The popular press always talks about directly 'interfering' two waves as they come in, but can they tell the exact phase of a single wave?

tl;dr: It's a good question. There is no such thing as "the exact phase of a single wave", it's only the phase difference between waves that has any real meaning in interferometric observations.


"Phase" is a word we hear constantly in all forms of interferometry, as well as in radio engineering, electrical engineering, audio engineering, signals engineering and processing, the popular press and even in science fiction.

Phase, like voltage, is a relative measurement.

Voltmeters have two probes, not one. There is no absolute potential (gravitational, electrical, etc.), there are only potential differences. The reading they display is the electric potential of the "+" probe minus the potential of the "-" probe.

It's the same kind of thing when talking about the phase of a wave.

If it's say a ~1 GHz frequency when striking the antenna, then the phase changes by a full 360° every nanosecond. Technically, if you amplified then digitized that wave 10 times per nanosecond, you'd see the phase change by ~36° between digitizations.

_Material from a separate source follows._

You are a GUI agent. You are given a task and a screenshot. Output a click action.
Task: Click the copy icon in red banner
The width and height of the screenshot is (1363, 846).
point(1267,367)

But that won't tell you anything by itself, you already know it's ~1 GHz so that's what you expect.

However, you could digitize two signals simultaneously, your ~1 GHz signal and an ultra-stable 1 GHz oscillator which uses an atomic clock for reference.

Now if your signal was say 1.000001 GHz and you compared phases of the two signals, you'd see that the phase difference increased by 360° every millisecond*.

But that's easier to do by mixing the two signals in a nonlinear way and listening for the 1 kHz beating between the two. (That's how AM and shortwave radio work).

Interferometry compares two or more signals for phase differences

Interferometers in general take two or more samples of a signal and interfere them and look only at the phase differences.

In the original astronomical interferometry experiments (both radio and optical) the light was collected by two nearby collectors and then brought together in the middle where they were interfered so that the phase difference between the two is measured.

In big modern arrays like VLA, ALMA or LOHAR, the signals from many receivers are individually digitized first, then brought together in a big room full of electronics (specialized computers mostly) and interfered mathematically by a computer program. These big machines are called correlators.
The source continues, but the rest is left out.